Charli XCX Condemns Reading and Leeds Festivals for Failing to Book More Women

As she voices her frustration over the music events’ male-dominated lineup, the ‘Break the Rules’ singer calls for improvement on representation by record companies.

AceShowbizCharli XCX has slammed the organisers of the Reading and Leeds festivals for booking a male-dominated lineup.

Organisers of the U.K. music event have come under fire for their male-dominated bill, with only 20 female or mixed-gender acts announced as performers on Tuesday, February 12, and no headliners.

Speaking to U.K. music website NME at their annual awards bash on Wednesday, Charli condemned Reading and Leeds chiefs for failing to respond to past criticism over line-ups that have only featured one female-fronted headliner, Paramore, in 20 years.

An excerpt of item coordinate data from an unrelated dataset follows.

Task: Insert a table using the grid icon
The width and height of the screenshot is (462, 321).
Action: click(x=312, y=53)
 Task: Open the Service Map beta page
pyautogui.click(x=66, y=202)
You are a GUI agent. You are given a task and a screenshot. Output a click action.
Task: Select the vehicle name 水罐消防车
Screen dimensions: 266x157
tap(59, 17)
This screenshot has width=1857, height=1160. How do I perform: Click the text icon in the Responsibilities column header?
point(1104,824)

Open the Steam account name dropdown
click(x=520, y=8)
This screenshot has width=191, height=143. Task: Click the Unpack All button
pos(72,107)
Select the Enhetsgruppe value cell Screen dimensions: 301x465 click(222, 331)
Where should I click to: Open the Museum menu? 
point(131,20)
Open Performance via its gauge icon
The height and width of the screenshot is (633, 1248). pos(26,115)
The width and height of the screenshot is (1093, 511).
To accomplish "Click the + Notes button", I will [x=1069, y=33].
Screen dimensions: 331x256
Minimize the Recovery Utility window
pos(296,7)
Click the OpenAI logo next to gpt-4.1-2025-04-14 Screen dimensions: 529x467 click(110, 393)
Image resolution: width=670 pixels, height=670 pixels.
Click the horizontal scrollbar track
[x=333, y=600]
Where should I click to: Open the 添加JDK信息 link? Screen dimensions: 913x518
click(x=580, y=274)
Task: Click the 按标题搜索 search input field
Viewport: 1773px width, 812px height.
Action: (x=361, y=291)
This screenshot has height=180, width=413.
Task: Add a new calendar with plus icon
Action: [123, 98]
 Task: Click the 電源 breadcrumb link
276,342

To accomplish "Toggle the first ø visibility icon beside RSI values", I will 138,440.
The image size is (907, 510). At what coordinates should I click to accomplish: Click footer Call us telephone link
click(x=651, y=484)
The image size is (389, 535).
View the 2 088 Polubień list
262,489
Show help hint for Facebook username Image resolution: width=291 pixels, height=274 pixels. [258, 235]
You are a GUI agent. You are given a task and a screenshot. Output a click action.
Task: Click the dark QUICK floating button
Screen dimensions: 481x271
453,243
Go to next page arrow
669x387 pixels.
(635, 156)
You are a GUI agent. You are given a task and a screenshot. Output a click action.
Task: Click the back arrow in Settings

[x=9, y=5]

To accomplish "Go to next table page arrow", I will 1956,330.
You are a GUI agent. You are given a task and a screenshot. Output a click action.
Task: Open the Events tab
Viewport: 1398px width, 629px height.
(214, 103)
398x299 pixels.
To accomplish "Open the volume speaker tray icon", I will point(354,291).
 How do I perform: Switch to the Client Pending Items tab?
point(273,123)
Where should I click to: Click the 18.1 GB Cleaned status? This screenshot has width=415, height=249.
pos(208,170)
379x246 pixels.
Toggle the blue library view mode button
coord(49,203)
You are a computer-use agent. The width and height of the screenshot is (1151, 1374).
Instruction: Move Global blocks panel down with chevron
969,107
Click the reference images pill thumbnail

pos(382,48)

“They just need to book more women, but the thing is that this conversation has been going on for so long,” Charli said. “I feel like this literally happened last year with Reading & Leeds.”

“The lineup came out and everybody was like, ‘There aren’t enough women on this lineup’. Nothing has changed. Nothing. What can be done? It’s our responsibility to talk about this and be as open as we can.”

However, she also believes record companies also have to act to improve representation, adding: “The change needs to come from the industry itself and the ground up. Yes, the festival needs to book females but the industry as a whole needs to recognise women working within it: producers, writers, A&Rs, executives, anything.”

In a separate chat with the Daily Mirror, Charli also hit out at BRIT Awards chiefs for the lack of female representation in their Album of the Year or Best Group categories.

“What the f**k is that about?” she raged. “It’s what everyone has been saying. Women don’t just deserve to be in the female categories, we’re not the subplot, the warm-up act, we’re the main event.”

Her criticism follows a promise by The 1975 frontman Matty Healy that his band, who headlined the event last year, will only play gender-balanced festivals.